"The Curie story had also demonstrated that the Nobel Prizes had been born at a very lucky time," Feldman noted, a time when international science and literature was becoming "modern" and too specialized for the public to judge without some arbiter handing out the laurels. DNA, the nuclear bomb, and cloning may be hard to comprehend, but everyone understands that "these sciences embody vast and revolutionary might of an uncertain kind," Feldman wrote.
Still, after more than a century of prominence, the strictures of the Nobel Prize-- each one given to no more than three living individuals for specific achievements--seem increasingly unsuitable to the ways of modern science. "The Nobel Prize Is Really Annoying," wrote Caltech physicist Sean Carroll this week on hisPreposterous Universe blog. At least five other scientists, four of them living, cooked up the idea of the Higgs boson, he says, and deserve some credit.

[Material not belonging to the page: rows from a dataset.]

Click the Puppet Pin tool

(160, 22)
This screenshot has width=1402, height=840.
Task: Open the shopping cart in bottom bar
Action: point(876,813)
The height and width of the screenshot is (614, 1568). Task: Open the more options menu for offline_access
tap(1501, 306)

Modern scientists often work in massive teams, whether on the Human Genome Project or at CERN, the European lab that experimentally verified the Higgs particle's existence last year. Pendlebury suggests that the science prizes ought to consider making awards to institutions rather than to specific individuals, and he cites the 2007 Nobel Peace Prize awarded to the Intergovernmental Panel on Climate Change as a precedent.
In any case, McGrayne isn't so sure that regular people are paying attention to the Nobel Prizes anymore, despite the annual news coverage of their announcement.

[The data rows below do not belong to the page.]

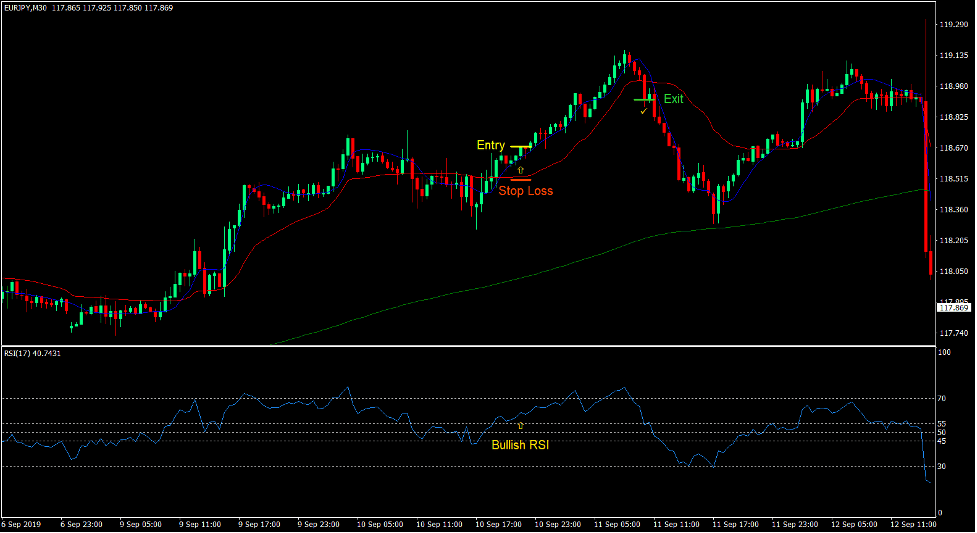The width and height of the screenshot is (977, 533).
Task: Click the 6 Sep 2019 time label
Action: point(22,524)
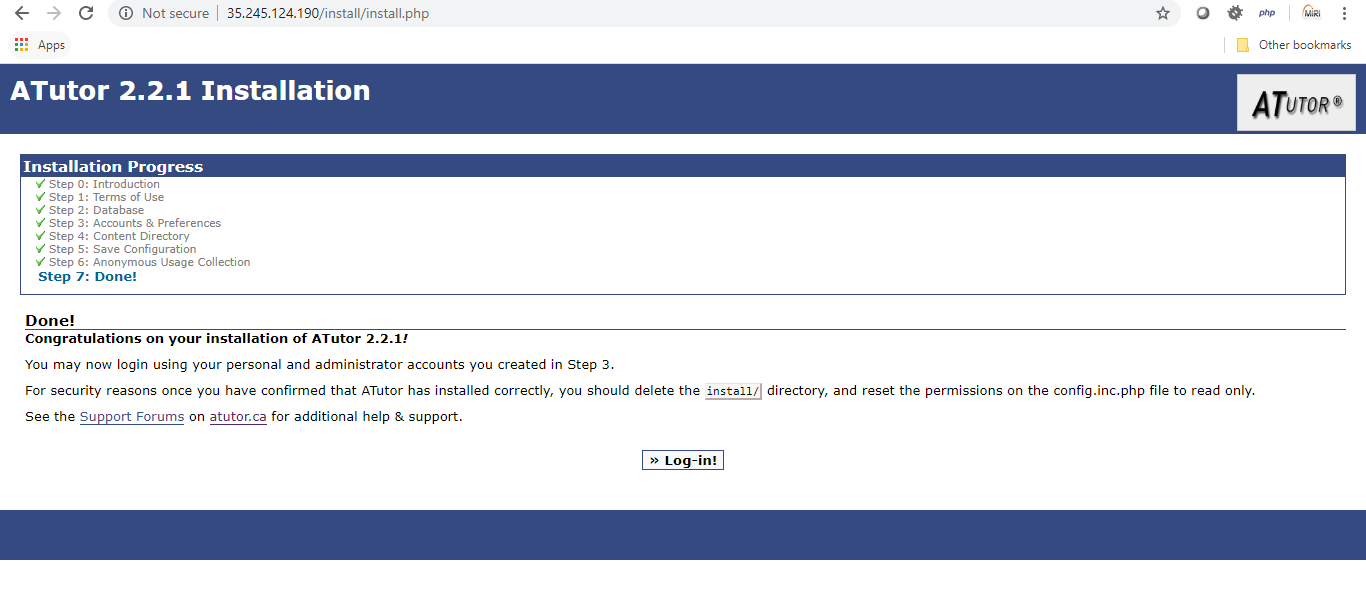Click the forward navigation arrow
The height and width of the screenshot is (597, 1366).
[x=54, y=13]
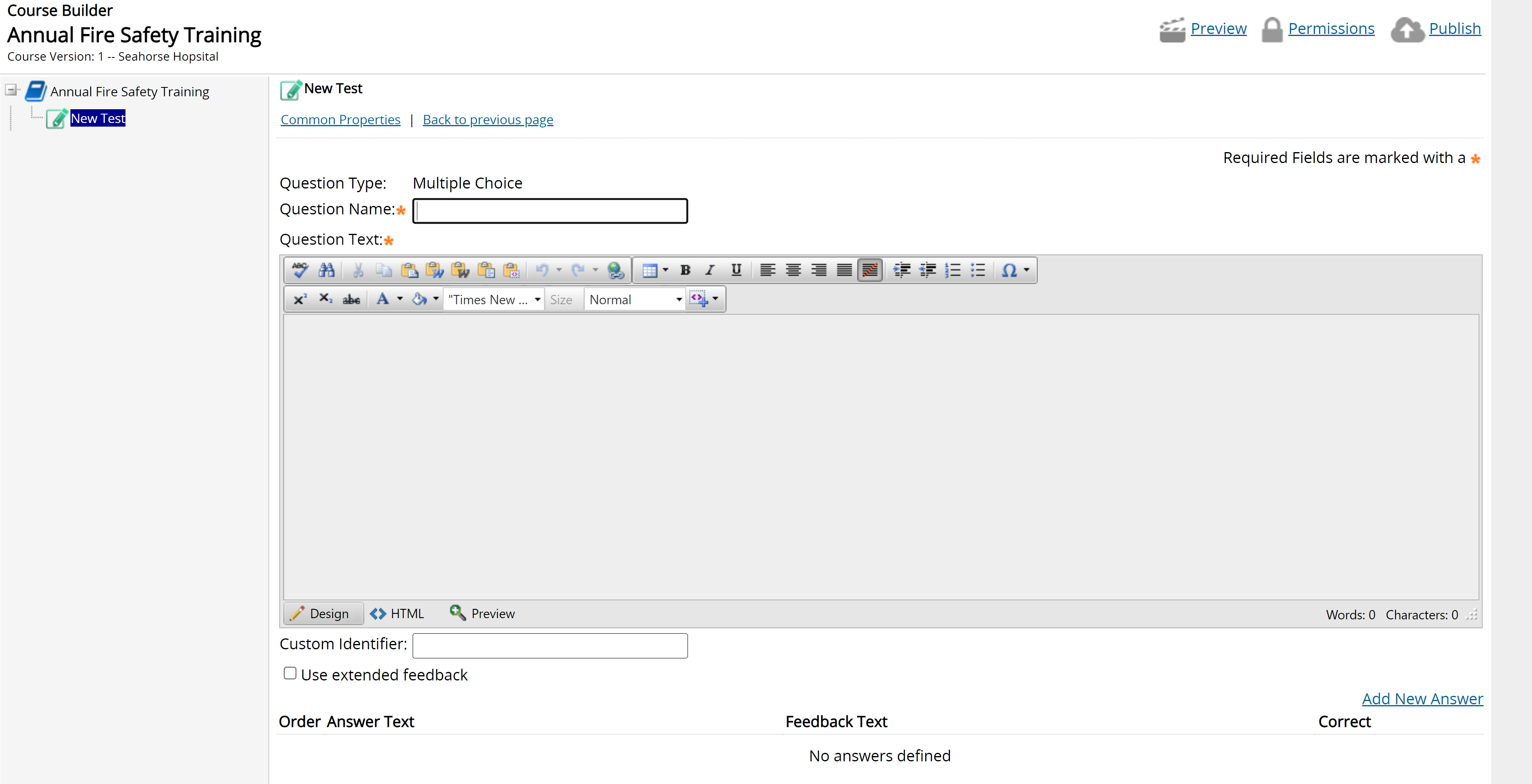This screenshot has width=1532, height=784.
Task: Click the Add New Answer link
Action: [1422, 698]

"Academics compete for it. Institutions 'buy' scientists they've heard are in the running for prizes. Institutions list the number of Nobel Prizes they have on staff," McGrayne said by email. "But this doesn't sound to me like the kind of mass-magazine hero worship that Curie got." When Marie Curie arrived by ship in New York City in 1921, she was flooded by newspaper reporters, and housewives nationwide donated money to buy radium for her institute.
"She's still the only woman scientist that most people can name," McGrayne says. "Do we even know the names of recent winners?"